### Selection
Tuesday, November 28, 2006

Hoagland's Heroes

Hat tip to Thomas Barnett for this one.

Brilliant op-ed by Jim Hoagland from WashingtonPost. Title has got it perfectly: Right Vision, Wrong Policy.

Right vision for Bush on ME, wrong policy. Says it all in a nutshell. Why the Democrats (minus Biden) offer nothing. They do not recognize the right vision only criticize the wrong policy. Republicans will now be the real bane for Bush as they want out before '08 election cycle. My worry is that the right vision will fall with Bush's inept policy and execution.

The piece involves a sharp and correct rebuke to the realist school of George HW Bush--Brent Scowcroft in particular, also Jim Baker III, and soon to be SecDef Robert Gates. What the realists did do well was the transition after the Soviet collapse--unification of Germany against Margaret Thatcher's early hesitation and the Madrid Conference which brought Jordan (and should have Syria) to recognize Israel. Both of those Baker initiatives.

### Dataset content

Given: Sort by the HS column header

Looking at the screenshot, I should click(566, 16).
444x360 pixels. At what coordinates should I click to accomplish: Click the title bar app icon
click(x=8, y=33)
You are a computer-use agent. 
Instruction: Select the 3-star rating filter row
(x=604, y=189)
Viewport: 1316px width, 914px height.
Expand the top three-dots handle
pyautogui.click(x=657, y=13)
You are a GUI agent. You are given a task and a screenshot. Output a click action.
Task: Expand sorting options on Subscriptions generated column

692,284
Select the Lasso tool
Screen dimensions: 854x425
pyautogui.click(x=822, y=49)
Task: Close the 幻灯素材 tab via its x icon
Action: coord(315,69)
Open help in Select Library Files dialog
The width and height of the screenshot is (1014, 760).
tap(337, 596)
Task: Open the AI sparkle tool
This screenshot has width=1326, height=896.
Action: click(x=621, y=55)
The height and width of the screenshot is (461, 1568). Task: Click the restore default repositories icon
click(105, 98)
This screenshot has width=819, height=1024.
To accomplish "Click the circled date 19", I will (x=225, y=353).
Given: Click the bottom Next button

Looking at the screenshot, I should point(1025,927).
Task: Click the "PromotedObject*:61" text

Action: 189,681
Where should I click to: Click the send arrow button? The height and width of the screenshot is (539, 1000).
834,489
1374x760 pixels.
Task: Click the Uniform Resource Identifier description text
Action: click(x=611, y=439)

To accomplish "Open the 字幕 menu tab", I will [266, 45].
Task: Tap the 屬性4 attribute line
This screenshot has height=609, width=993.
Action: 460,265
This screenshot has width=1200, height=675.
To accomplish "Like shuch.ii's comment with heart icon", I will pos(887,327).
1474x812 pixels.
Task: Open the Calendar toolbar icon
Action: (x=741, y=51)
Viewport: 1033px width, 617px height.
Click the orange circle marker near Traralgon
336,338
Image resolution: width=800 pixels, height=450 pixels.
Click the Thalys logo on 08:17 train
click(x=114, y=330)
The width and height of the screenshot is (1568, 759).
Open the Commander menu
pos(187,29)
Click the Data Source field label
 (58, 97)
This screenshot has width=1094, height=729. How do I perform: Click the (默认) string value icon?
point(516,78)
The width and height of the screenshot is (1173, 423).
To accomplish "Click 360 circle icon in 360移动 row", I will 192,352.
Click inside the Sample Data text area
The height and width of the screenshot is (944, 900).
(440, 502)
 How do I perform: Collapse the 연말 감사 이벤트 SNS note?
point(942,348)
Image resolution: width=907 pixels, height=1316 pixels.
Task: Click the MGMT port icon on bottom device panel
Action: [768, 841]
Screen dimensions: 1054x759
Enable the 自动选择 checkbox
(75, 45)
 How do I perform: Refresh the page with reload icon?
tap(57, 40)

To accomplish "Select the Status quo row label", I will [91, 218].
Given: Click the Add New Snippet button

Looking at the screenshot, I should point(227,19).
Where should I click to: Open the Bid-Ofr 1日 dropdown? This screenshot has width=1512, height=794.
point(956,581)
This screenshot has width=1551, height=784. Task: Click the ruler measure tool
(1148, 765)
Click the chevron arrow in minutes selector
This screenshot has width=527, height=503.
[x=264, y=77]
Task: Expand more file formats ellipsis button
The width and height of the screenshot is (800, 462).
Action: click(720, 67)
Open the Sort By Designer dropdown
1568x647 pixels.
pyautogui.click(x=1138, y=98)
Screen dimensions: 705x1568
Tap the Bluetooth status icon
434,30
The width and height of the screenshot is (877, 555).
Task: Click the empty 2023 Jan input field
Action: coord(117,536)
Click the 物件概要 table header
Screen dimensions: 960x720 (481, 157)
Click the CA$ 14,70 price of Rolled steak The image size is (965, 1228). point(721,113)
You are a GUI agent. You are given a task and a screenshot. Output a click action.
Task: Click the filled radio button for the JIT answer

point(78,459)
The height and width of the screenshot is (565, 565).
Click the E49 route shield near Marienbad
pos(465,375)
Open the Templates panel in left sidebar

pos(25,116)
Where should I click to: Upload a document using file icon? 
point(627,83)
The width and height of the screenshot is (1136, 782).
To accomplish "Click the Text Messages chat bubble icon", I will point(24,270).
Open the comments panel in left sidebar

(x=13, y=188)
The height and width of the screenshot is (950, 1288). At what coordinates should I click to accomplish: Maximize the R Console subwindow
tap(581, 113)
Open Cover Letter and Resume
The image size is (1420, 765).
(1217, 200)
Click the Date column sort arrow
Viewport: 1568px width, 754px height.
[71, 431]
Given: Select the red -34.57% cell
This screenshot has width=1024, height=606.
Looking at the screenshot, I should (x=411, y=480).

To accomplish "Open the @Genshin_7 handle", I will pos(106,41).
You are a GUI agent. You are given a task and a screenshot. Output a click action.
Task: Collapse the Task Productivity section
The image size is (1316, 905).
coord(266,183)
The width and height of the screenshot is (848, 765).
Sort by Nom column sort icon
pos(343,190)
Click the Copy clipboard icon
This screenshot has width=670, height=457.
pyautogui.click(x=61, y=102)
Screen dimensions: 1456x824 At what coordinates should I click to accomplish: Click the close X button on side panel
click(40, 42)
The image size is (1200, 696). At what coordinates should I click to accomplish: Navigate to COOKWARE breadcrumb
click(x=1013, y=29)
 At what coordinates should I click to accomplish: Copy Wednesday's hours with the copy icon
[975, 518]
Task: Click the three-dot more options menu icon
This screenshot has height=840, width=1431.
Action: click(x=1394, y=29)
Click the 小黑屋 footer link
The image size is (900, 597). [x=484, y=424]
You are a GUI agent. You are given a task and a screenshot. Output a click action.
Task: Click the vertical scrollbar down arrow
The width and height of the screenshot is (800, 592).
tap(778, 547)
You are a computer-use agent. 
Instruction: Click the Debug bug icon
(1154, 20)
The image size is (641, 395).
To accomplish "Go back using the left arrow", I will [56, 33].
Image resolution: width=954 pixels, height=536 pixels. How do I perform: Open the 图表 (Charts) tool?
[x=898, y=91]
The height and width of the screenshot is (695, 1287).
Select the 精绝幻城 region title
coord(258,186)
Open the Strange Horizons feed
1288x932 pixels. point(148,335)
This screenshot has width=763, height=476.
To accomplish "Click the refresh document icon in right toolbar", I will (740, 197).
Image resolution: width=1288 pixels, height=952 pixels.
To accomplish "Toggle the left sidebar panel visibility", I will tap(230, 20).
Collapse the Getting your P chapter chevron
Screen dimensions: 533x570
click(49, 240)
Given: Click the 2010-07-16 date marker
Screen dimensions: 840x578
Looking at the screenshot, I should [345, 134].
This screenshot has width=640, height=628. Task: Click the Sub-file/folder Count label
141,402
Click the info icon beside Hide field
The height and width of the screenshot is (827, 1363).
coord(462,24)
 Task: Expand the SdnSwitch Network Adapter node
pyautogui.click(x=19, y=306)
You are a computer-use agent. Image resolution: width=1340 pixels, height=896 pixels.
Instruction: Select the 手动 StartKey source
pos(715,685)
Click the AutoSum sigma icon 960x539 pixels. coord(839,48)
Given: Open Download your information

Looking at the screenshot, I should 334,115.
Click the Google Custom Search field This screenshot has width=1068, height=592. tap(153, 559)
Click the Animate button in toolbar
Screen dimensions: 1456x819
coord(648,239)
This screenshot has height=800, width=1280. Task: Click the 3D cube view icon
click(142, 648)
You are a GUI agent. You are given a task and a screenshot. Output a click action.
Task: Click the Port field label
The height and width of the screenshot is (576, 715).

### Exercise requirements
a. From the Hoagland post, return the passage that begins at the words "Tuesday, November 28, 2006" and stops after "policy and execution.".
b. Recast the paragraph of the Hoagland post that opens with "The piece involves a sharp and correct rebuke" as a short bulleted list, keeping its main facts.
c. Answer these from the Hoagland post, one per line:
(i) Who gets the hat tip?
(ii) What is the title of the op-ed?
(iii) Which Democrat is named as the exception?

### The results
a.
Tuesday, November 28, 2006

Hoagland's Heroes

Hat tip to Thomas Barnett for this one.

Brilliant op-ed by Jim Hoagland from WashingtonPost. Title has got it perfectly: Right Vision, Wrong Policy.

Right vision for Bush on ME, wrong policy. Says it all in a nutshell. Why the Democrats (minus Biden) offer nothing. They do not recognize the right vision only criticize the wrong policy. Republicans will now be the real bane for Bush as they want out before '08 election cycle. My worry is that the right vision will fall with Bush's inept policy and execution.

b.
- The op-ed sharply and correctly rebukes the realist school of George HW Bush. This means Brent Scowcroft in particular, and also Jim Baker III and Robert Gates, soon to be SecDef.
- The realists did handle the transition after the Soviet collapse well.
- One success was the unification of Germany, despite Margaret Thatcher's early hesitation.
- Another was the Madrid Conference, which brought Jordan to recognize Israel (and should have brought Syria).
- Both were Baker initiatives.

c.
(i) Thomas Barnett
(ii) Right Vision, Wrong Policy
(iii) Biden